INSTRUCTIONS FOR THE TASK ▸ Leave out pictures; repeat exactly the lines from the "Click line number 21 in the gutter" line through the last of the data below.

INFORMATION GIVEN ▸

Start of Block

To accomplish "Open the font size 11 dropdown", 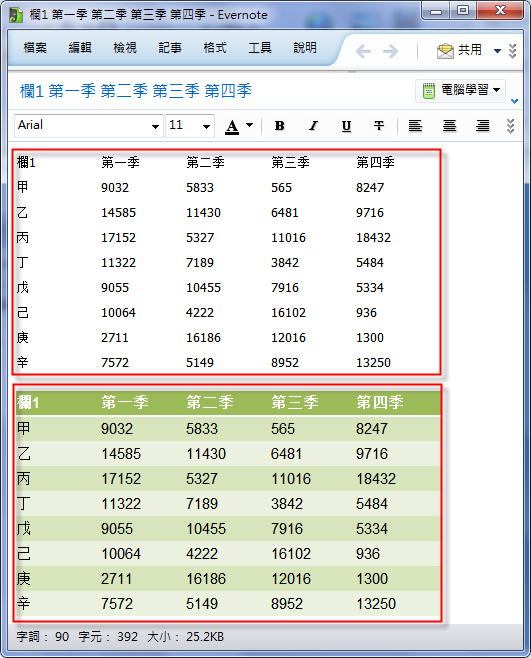I will pos(190,125).
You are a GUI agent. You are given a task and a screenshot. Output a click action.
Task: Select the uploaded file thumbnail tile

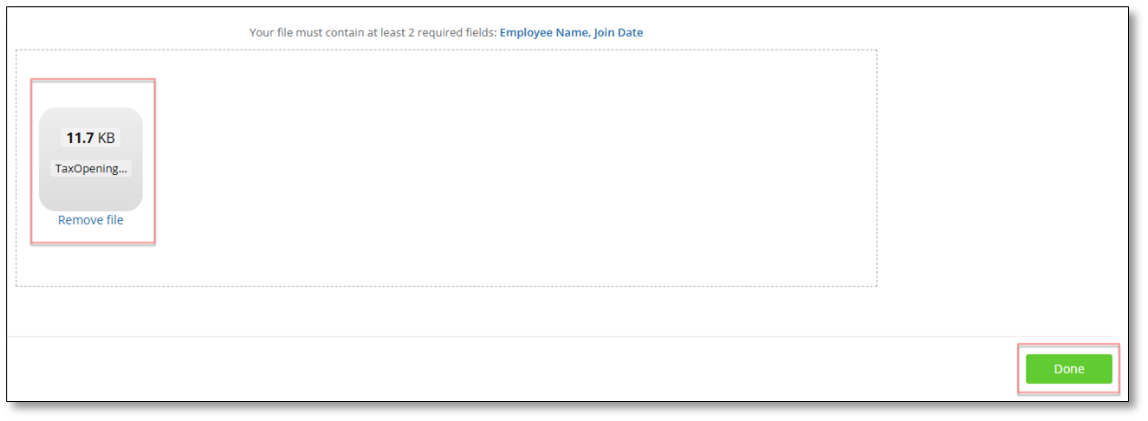click(91, 160)
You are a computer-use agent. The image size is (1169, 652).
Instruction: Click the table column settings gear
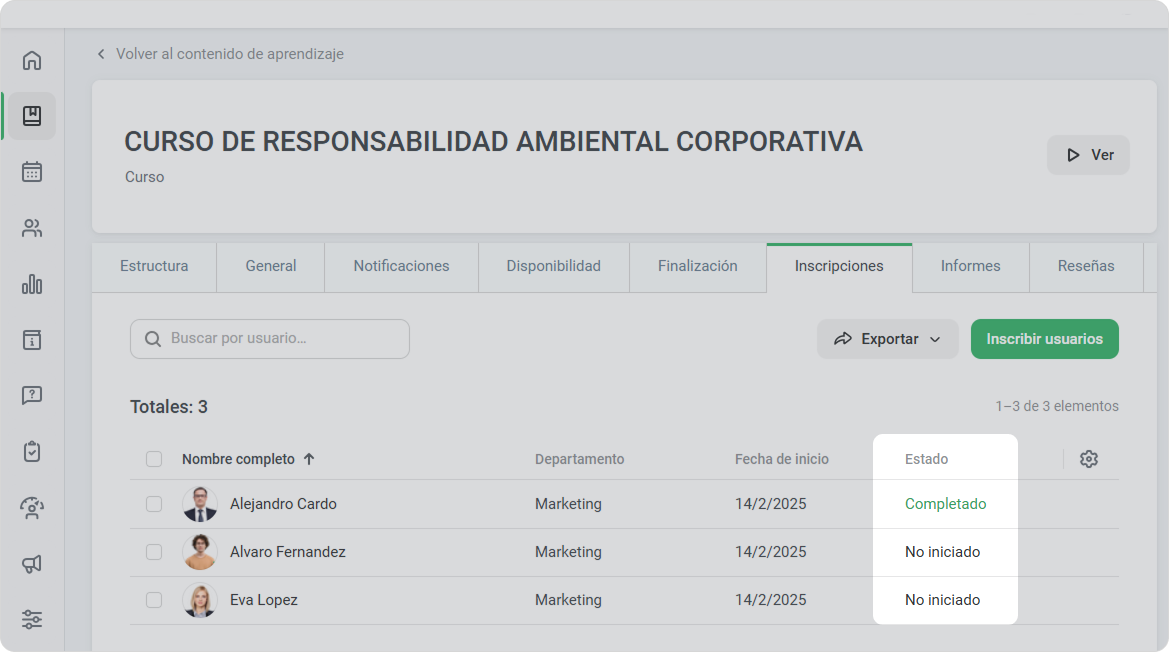[x=1088, y=459]
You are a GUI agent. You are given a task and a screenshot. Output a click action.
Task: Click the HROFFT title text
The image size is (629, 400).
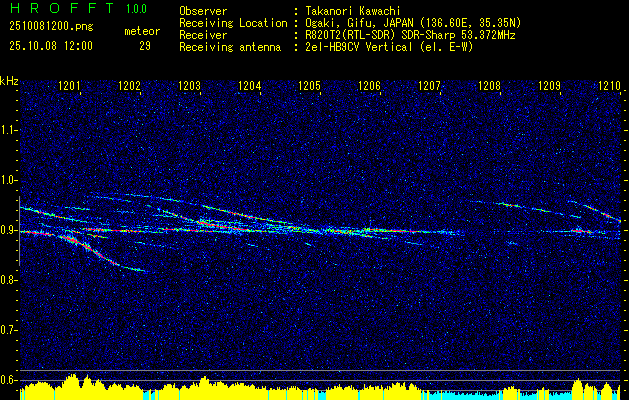click(x=62, y=8)
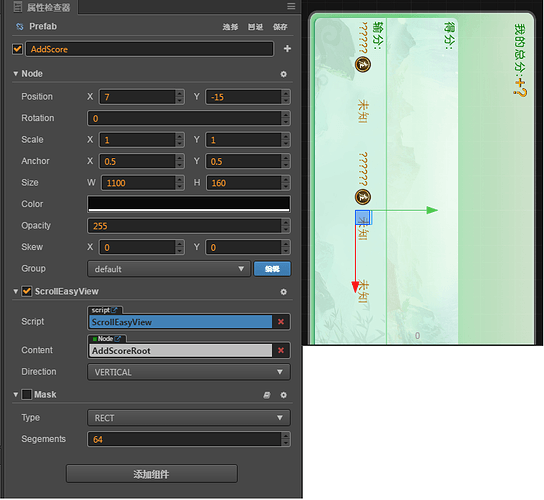Open the Mask component gear menu
544x500 pixels.
click(283, 395)
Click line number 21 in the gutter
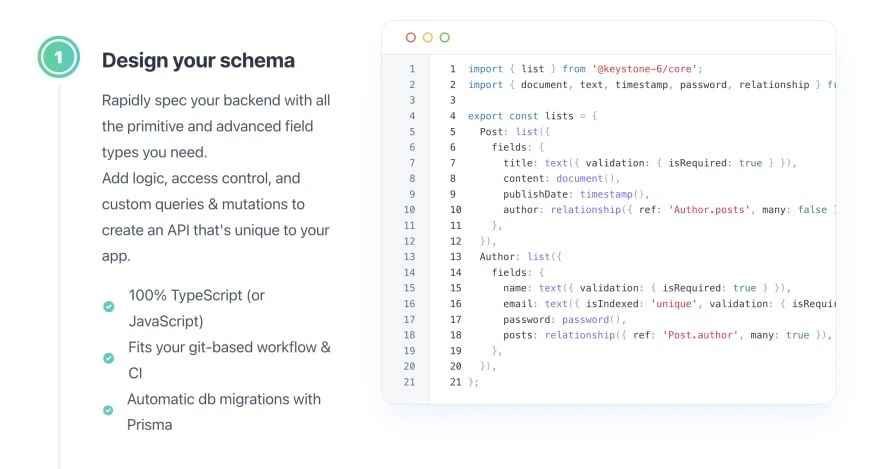The image size is (880, 469). (x=409, y=382)
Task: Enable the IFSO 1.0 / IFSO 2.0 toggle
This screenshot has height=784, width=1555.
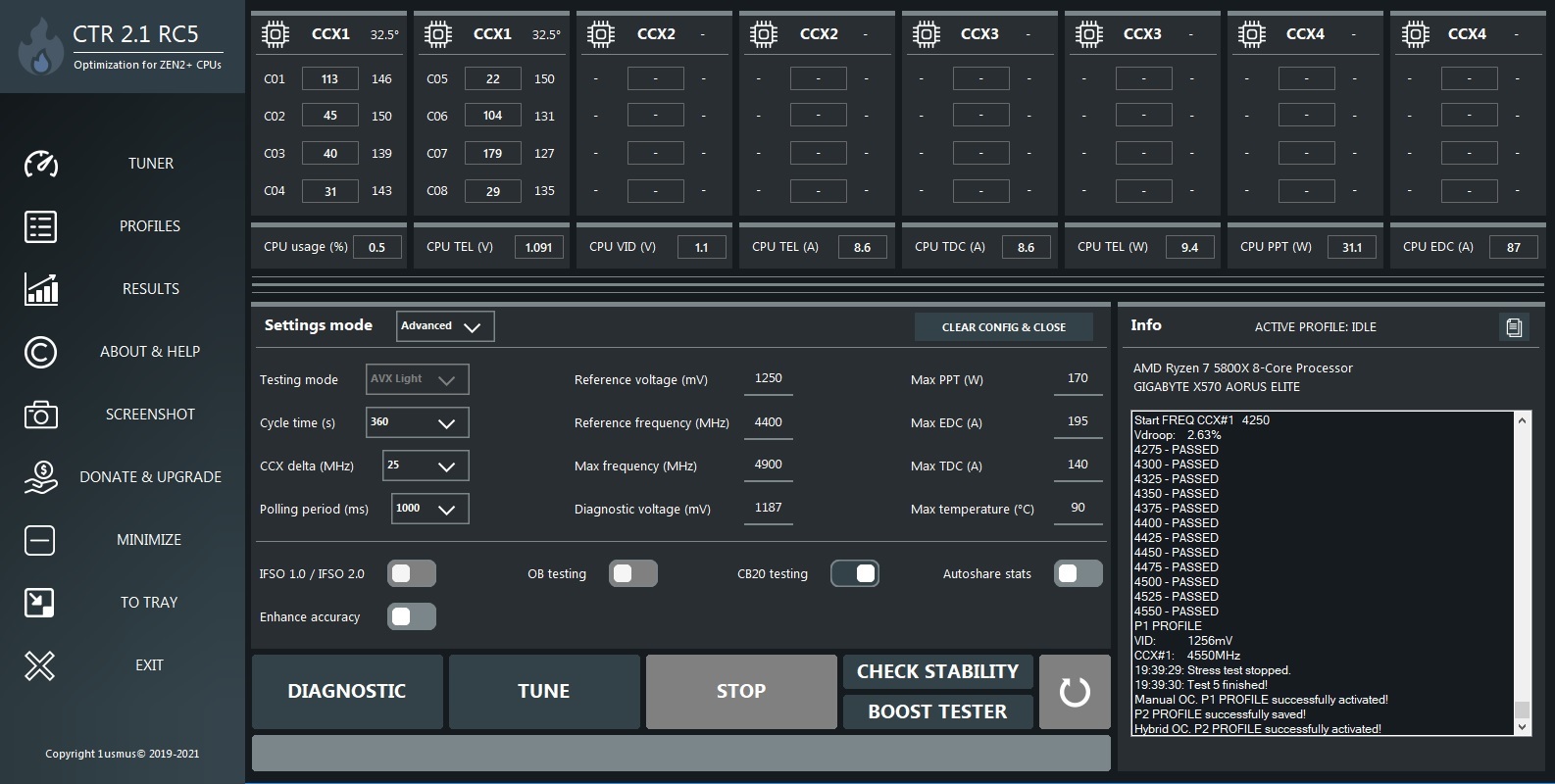Action: (412, 574)
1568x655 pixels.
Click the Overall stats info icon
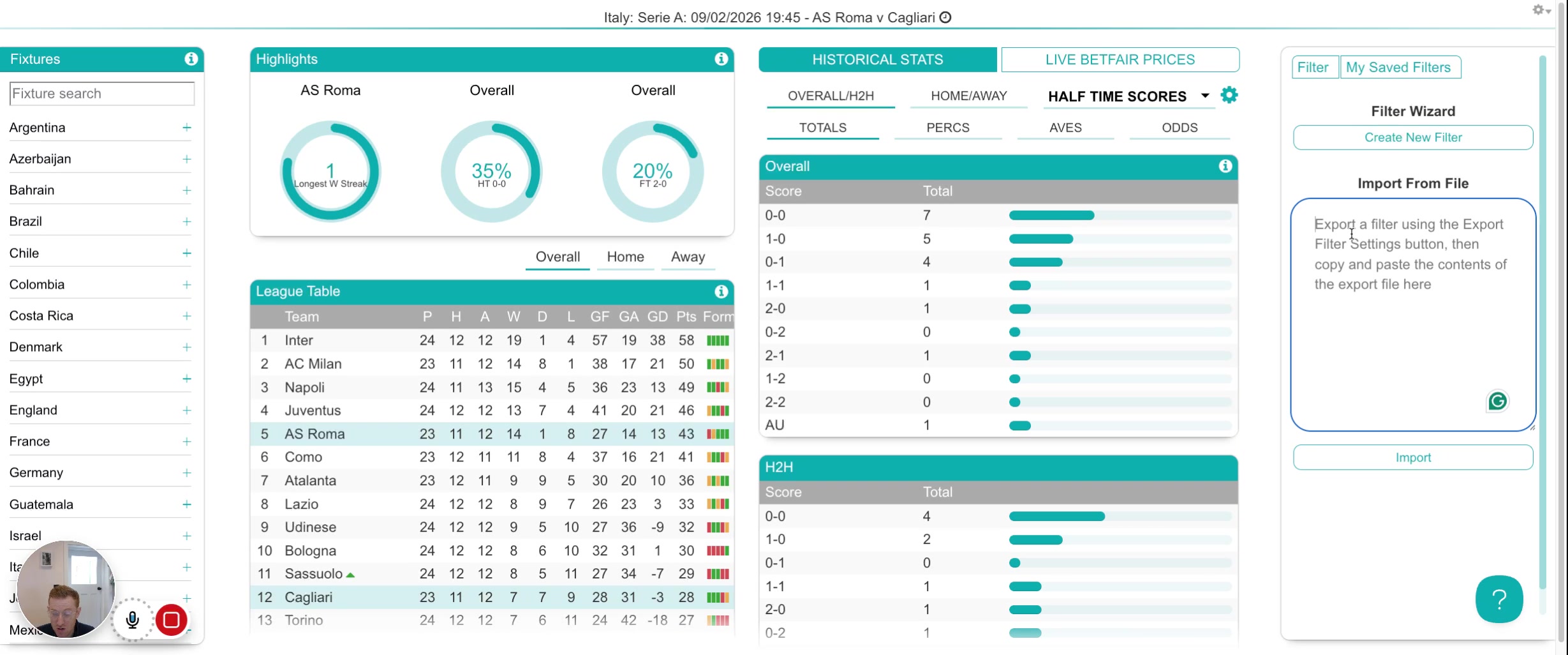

End of Block

ANSWER TO THE EXERCISE ▸
Click line number 21 in the gutter
The image size is (880, 469). (x=409, y=382)
Task: Enable the IFSO 1.0 / IFSO 2.0 toggle
This screenshot has height=784, width=1555.
Action: (412, 574)
1568x655 pixels.
Click the Overall stats info icon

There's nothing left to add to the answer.